* [Task instructions]: Copy out the lines starting at the first one and ending at the line that contains "Action: pos(1314,110)", swapping "GUI agent" for "desktop agent" and leaving everything else unchanged.

* [Supplied data]:
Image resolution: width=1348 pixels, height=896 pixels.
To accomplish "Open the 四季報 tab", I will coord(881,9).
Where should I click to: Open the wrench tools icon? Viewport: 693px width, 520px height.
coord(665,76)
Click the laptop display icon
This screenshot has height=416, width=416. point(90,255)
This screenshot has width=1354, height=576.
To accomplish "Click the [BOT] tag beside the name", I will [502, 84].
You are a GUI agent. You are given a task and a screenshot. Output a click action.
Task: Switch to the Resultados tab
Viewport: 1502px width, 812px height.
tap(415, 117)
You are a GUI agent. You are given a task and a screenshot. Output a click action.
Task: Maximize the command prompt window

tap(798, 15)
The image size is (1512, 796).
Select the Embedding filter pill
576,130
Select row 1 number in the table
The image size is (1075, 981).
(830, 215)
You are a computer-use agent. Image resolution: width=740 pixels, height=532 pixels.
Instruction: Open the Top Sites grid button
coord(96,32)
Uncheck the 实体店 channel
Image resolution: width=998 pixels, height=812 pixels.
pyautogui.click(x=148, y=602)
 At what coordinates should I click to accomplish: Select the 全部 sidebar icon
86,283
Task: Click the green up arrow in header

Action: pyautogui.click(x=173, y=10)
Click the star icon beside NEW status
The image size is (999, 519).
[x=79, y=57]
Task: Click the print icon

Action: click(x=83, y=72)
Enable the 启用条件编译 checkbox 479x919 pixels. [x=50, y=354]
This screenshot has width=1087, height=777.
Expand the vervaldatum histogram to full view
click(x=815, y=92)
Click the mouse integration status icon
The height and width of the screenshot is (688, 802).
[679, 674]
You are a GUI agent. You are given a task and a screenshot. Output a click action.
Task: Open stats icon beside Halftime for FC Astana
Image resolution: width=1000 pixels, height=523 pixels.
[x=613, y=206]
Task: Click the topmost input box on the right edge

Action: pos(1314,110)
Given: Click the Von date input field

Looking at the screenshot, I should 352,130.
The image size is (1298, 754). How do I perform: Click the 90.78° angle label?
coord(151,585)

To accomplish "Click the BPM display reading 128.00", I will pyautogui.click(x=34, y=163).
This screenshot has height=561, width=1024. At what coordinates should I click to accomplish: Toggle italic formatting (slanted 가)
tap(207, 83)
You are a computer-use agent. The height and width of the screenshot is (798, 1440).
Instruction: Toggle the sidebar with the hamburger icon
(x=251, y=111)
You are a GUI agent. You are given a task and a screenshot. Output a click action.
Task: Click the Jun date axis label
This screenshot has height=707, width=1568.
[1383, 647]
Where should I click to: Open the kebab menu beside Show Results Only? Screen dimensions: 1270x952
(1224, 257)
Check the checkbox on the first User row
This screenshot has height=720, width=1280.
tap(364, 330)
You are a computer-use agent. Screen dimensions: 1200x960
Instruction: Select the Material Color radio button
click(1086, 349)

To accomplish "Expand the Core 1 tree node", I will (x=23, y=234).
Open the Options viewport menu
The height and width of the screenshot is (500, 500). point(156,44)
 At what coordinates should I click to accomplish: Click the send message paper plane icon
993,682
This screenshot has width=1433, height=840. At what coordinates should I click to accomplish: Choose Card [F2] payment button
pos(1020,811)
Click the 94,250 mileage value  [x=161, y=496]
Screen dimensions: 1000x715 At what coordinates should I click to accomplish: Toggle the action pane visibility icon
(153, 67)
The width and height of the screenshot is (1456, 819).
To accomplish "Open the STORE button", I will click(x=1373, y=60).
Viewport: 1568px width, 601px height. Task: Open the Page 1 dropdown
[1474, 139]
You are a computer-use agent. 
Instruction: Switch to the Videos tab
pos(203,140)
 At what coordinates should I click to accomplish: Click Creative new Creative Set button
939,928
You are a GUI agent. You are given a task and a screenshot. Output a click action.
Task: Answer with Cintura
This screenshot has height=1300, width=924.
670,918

* [Written reply]:
Image resolution: width=1348 pixels, height=896 pixels.
To accomplish "Open the 四季報 tab", I will coord(881,9).
Where should I click to: Open the wrench tools icon? Viewport: 693px width, 520px height.
coord(665,76)
Click the laptop display icon
This screenshot has height=416, width=416. point(90,255)
This screenshot has width=1354, height=576.
To accomplish "Click the [BOT] tag beside the name", I will [502, 84].
You are a desktop agent. You are given a task and a screenshot. Output a click action.
Task: Switch to the Resultados tab
Viewport: 1502px width, 812px height.
tap(415, 117)
You are a desktop agent. You are given a task and a screenshot. Output a click action.
Task: Maximize the command prompt window

tap(798, 15)
The image size is (1512, 796).
Select the Embedding filter pill
576,130
Select row 1 number in the table
The image size is (1075, 981).
(830, 215)
You are a computer-use agent. Image resolution: width=740 pixels, height=532 pixels.
Instruction: Open the Top Sites grid button
coord(96,32)
Uncheck the 实体店 channel
Image resolution: width=998 pixels, height=812 pixels.
pyautogui.click(x=148, y=602)
 At what coordinates should I click to accomplish: Select the 全部 sidebar icon
86,283
Task: Click the green up arrow in header

Action: pyautogui.click(x=173, y=10)
Click the star icon beside NEW status
The image size is (999, 519).
[x=79, y=57]
Task: Click the print icon

Action: click(x=83, y=72)
Enable the 启用条件编译 checkbox 479x919 pixels. [x=50, y=354]
This screenshot has width=1087, height=777.
Expand the vervaldatum histogram to full view
click(x=815, y=92)
Click the mouse integration status icon
The height and width of the screenshot is (688, 802).
[679, 674]
You are a desktop agent. You are given a task and a screenshot. Output a click action.
Task: Open stats icon beside Halftime for FC Astana
Image resolution: width=1000 pixels, height=523 pixels.
[x=613, y=206]
Task: Click the topmost input box on the right edge

Action: pos(1314,110)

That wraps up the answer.